Case Presentation: A 30-year-old man presented for evaluation of multiple episodes of recurrent non-bloody, watery diarrhea and abdominal complaints. Initially seen in clinic, he was well appearing, with normal lab work (CBC, BMP, TSH, TTG IgA, CRP), but given the subacute timeframe of his diarrhea (2-3 weeks) he was referred to a gastroenterologist. Further testing at that time revealed negative HIV, C. diff, and stool lactoferrin, however, his GI pathogen panel (GIPP) was positive for Giardia and Campylobacter. Colonoscopy was negative for colitis. After treatment with azithromycin and tinidazole, he noted resolution of his symptoms, however he presented a few months later with recurrent symptoms of diarrhea, abdominal pain and dehydration. At that time, he was hospitalized for IV fluids and antibiotics, and GIPP was positive for Shigella, which was successfully treated with ciprofloxacin. He presented about six months after this to his PCP, and GIPP was again positive for Giardia. His symptoms again fully resolved after treatment. Throughout this course, the patient denied any camping, international travel or exposure to unclean water sources. He did, however, endorse high risk sexual activity with multiple male partners and was following closely with his PCP for pre-exposure prophylaxis (PrEP). His negative work-up, combined with the fact that he had resolution of his symptoms with treatment between each episode, led to the conclusion that he contracted each episode of gastroenteritis through sexual contact.
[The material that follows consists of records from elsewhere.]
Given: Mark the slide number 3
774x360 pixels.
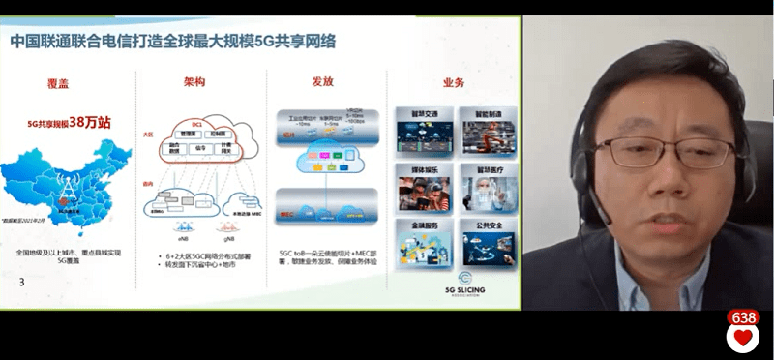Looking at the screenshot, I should tap(22, 282).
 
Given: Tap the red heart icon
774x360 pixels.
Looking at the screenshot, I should tap(743, 339).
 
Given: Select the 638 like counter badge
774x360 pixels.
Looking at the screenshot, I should tap(743, 317).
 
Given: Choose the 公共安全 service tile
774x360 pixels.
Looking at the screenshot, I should tap(487, 242).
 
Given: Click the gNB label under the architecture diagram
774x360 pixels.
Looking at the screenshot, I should tap(228, 235).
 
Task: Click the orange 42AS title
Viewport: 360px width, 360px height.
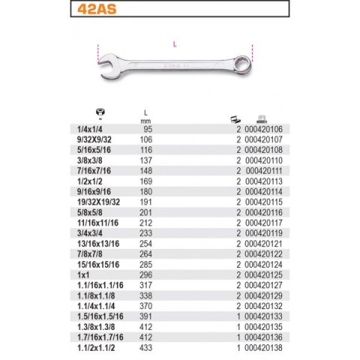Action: [x=97, y=9]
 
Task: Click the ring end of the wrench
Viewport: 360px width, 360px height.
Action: [x=243, y=64]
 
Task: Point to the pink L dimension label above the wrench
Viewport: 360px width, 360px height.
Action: [x=175, y=44]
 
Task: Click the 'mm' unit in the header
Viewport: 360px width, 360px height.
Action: [x=146, y=122]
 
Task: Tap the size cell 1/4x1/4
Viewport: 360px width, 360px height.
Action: [x=90, y=130]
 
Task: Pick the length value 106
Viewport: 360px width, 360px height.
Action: [x=146, y=140]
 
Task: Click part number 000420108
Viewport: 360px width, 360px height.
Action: [x=263, y=150]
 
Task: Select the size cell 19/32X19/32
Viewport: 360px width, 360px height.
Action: [x=98, y=202]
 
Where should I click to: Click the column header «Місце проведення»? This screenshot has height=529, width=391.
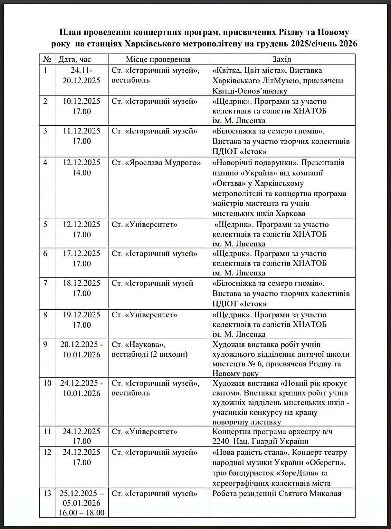[x=158, y=59]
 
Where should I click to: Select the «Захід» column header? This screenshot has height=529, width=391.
[x=281, y=59]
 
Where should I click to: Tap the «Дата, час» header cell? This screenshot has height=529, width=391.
[x=75, y=59]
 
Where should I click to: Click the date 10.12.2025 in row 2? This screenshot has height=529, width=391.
[x=81, y=101]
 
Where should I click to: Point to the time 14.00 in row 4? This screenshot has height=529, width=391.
[x=81, y=173]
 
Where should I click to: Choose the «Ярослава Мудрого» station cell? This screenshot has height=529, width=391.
[x=156, y=163]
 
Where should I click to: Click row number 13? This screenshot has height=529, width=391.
[x=47, y=494]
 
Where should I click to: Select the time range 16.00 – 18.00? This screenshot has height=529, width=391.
[x=81, y=513]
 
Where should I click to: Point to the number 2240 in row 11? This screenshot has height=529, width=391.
[x=221, y=441]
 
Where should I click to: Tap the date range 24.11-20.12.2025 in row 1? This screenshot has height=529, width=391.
[x=81, y=75]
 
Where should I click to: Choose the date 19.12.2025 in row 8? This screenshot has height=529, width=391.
[x=81, y=315]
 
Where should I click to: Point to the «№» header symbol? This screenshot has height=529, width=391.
[x=47, y=59]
Discussion: Enteric pathogens are known to have a fecal oral route of transmission, however it can be easy to overlook sexual contact as a mode of this transmission. In the developed world, infection with enteric pathogens such as Giardia, Campylobacter and Shigella, usually occurs through water and foodborne routes, however studies have also shown them to be spread through sexual contact, particularly in higher risk populations such as men who have sex with men (MSM). Studies reviewing gastroenteritis in MSM in the developed world have found a higher prevalence of these pathogens than in the general population. There has also been evidence of higher rates of antibiotic resistance in certain pathogens (notably Shigella) within the MSM population. Treatment for sexually transmitted enteric diseases (STEDs) requires a twofold approach, involving appropriate treatment of the diarrheal infections and counseling regarding modes of transmission as related to sexual practices. Treatment can be as simple as supportive care if symptoms are mild, but antimicrobial therapies are indicated in more symptomatic or severe cases or to help control spread. It is also important that patients fully understand how their sexual practices can contribute to pathogen spread. PrEP is an important tool to prevent the spread of HIV, but patients must be counseled on the need for barrier protection and safe sex practices, as other sexually transmitted infections, including enteric pathogens, will continue to be passed on in the absence of condoms.

Conclusions: It is important to consider sexual contact as a mode of transmission for enteric pathogens. In high risk populations, such as men who have sex with men, these specific pathogens can be propagated given the smaller community size. Beyond treatment of the infections, frank discussions about safer sex practices are needed to help patients make informed decisions about their sexual health.